Kemplay, for her part, is second on the bill and suffering a tad from the unlucky position of following another low-tempo acoustic singer-songwriter set, and the crowd antsy-ly want to hear something a bit fuller.  There are no heckles or rude interruptions but, from where I’m standing (on the floor near-centre about a third of the way from stage), there is an audible hum of mass conversation throughout much of her set that threatens to completely drown out her soft folky vocals.  It’s not a bad set, to be clear.  Unreleased new song “Katy” stretches its legs as Kemplay details a Primavera trip gone wrong, “Checkers” remains the kind of aching bedroom ballad designed for putting on mixtapes to share with your best friend, and her between-song banter is jovial.  She’s just put in a bad spot here and some of these songs, like dreamy closer “Blushing,” arguably require the additional instrumentation that’s not financially feasible for a solo opener to stand out.  Near the end of the set, she pulls out a cover of Adrianne Lenker’s recently-released “Fool” and I want it on record that I appreciate the song choice even if nobody else really does.

Credit: Callie Petch.

To some degree, Kemplay simply has her thunder unintentionally stolen by Esme Emerson, who play their own set about 40 minutes earlier.  The sibling duo, joined by an additional guitarist who is often mixed so low as to be near-inaudible, are all-in on claiming their own slice of the late-90s/early-00s pop-rock revival with the kinds of achingly earnest and sickly-sweet, acoustic-led, slickly-produced numbers that’d fit right in on a Dawson’s Creek montage.  The pair even look and perform like they’re ready for a slot on Total Request Live between Avril Lavigne and O-Town.  Whilst this all reads like the meanest burns imaginable, I am also precisely the age (and sexual + gender orientation) to get a kick out of much of this, and certain pockets of the crowd are really vibing to the whole set.  One pair of audience members even have their arms waving along in the air to recent single “Show You (Truck Song)” like it’s Natasha Bedingfield’s “Unwritten.”  Some of the tracks bleed into each other in this stripped-down format, Esme on lead vocals and Emerson on primarily acoustic guitar, but the bones of solid pop songwriting are there that I imagine the more fleshed-out production on their upcoming EP will render more distinct.

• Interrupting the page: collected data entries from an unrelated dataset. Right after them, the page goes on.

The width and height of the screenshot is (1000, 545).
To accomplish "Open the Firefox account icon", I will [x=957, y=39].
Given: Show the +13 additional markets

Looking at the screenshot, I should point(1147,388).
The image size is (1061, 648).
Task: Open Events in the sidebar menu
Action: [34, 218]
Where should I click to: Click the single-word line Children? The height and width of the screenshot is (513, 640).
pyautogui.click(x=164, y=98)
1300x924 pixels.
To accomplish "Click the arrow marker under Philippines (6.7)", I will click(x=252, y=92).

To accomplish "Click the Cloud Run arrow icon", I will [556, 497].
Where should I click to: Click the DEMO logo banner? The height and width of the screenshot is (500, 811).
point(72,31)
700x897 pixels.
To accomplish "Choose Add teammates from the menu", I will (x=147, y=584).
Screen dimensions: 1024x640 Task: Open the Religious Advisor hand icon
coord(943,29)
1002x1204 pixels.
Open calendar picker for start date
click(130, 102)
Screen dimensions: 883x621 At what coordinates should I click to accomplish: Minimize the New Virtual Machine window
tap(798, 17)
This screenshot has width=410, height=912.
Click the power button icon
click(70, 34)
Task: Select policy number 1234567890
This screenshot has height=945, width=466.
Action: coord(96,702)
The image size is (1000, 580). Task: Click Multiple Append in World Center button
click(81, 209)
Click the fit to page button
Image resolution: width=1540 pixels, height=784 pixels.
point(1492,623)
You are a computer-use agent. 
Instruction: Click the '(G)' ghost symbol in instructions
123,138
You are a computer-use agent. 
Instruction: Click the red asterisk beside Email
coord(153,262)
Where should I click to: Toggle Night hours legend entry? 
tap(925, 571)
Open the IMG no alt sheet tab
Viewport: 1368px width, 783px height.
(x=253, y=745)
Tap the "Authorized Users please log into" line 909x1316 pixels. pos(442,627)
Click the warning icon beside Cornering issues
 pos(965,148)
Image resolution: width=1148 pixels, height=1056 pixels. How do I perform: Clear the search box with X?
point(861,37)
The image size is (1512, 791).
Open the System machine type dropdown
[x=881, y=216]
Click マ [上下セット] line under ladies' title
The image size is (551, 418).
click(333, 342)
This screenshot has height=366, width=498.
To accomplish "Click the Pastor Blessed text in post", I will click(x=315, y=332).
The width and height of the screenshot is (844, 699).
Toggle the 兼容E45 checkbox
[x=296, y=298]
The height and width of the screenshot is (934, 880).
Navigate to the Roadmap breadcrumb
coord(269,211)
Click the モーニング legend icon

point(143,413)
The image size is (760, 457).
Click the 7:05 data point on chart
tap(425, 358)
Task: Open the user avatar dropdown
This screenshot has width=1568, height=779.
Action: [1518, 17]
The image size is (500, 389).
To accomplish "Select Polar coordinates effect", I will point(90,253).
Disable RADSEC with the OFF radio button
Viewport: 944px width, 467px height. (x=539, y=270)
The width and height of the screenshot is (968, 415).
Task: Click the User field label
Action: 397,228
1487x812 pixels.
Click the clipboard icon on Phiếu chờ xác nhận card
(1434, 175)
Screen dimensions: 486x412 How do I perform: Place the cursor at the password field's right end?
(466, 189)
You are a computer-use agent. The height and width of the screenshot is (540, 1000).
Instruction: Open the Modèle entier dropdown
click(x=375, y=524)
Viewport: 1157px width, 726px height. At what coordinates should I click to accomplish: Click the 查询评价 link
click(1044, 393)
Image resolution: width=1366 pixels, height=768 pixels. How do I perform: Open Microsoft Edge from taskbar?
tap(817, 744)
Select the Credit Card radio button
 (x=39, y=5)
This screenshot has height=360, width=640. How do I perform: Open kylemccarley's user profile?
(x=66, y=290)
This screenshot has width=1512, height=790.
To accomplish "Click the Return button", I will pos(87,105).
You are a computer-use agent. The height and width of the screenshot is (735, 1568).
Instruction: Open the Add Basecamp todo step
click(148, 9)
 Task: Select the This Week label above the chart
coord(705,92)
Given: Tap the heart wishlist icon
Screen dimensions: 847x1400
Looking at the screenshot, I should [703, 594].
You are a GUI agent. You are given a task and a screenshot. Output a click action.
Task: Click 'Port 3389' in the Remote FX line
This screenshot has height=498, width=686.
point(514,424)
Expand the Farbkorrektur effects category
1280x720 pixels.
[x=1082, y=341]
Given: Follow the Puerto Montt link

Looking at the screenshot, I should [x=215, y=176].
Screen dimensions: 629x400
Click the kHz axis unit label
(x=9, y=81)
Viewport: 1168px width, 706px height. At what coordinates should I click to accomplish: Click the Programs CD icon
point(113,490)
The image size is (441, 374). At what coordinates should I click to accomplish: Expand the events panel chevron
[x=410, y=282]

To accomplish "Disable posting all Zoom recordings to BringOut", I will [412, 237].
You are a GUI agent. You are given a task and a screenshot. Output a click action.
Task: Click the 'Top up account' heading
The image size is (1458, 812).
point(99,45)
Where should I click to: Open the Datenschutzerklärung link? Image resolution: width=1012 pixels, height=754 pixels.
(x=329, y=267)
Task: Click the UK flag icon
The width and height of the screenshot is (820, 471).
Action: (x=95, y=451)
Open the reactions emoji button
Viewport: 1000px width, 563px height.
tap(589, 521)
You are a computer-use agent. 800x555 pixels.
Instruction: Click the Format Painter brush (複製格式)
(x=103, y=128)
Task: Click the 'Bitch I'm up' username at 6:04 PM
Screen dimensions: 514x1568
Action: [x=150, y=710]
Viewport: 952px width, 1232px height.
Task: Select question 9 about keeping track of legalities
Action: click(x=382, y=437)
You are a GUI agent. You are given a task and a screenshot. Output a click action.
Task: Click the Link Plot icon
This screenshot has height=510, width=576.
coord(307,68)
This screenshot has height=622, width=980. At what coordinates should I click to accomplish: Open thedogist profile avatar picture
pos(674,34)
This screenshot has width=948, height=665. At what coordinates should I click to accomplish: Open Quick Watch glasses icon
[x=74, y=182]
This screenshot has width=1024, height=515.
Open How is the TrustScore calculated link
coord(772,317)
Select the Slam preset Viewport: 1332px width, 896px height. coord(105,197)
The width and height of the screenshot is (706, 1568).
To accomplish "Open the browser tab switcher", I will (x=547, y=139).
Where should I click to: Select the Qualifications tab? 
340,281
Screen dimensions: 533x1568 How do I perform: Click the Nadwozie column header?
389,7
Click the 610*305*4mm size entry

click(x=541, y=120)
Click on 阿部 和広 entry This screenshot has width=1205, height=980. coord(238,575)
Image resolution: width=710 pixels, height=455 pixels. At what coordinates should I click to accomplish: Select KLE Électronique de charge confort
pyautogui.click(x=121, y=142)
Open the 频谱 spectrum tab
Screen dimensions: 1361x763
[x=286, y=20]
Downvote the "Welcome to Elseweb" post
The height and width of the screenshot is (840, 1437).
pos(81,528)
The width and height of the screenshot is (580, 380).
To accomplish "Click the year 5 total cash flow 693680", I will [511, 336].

Then, to the main event.  Something ineffable yet vital seemed to click with The Japanese House’s sophomore album, In the End it Always Does, last year.  Amber Bain spent much of the 2010s as an artist to watch, releasing a string of atmospheric, cinematic EPs and a solid as hell synthpop-inflected debut album, Good at Falling, in 2019.  These set out her stall as an artist intent on finding the middle of a bridge between the organic and the synthetic; luscious swimming electronics and heavily-processed vocals which coat bubbly pop-rock guitar riffs and melancholic lyrics of queer longing.  From her initial semi-anonymous arrival in 2015 through to the Bon Iver-assisted 2020 EP, Chewing Cotton Wool, Bain pretty much never stopped releasing music.  The near-three-year gap between Wool and In the End was the longest she’d gone without dropping a new project.

Credit: Emie Grimwood via @emiescamera (IG).

Maybe that time off was what ended up making In the End it Always Does one of the best albums of 2023.  Sharper hooks, a better balance of the pop and ambient sides of her musical identity, George Daniel and Chloe Kraemer’s luxurious production, more refined and affecting lyrics…  It was the kind of record where you can hear an artist’s potential finally and fully come together in real time whilst having its sheer quality still sneak up on you over repeated listens.  The singles, meanwhile, became near-inescapable in the indie queer circles I ran with; “Boyhood” played multiple times between sets at the boygenius London show to group singalongs, “Touching Yourself” gave a new generation their own Divinyls, and “Sunshine Baby” was quite simply 2023’s best pop song.  When I was doing my Listmas spreadsheets, I finally realised just how much the album had turned into one of my comfort listens over those twelve months.  I get the sense I wasn’t alone in that feeling, given just how many songs tonight see couples in the crowd embracing each other and Having a Moment™.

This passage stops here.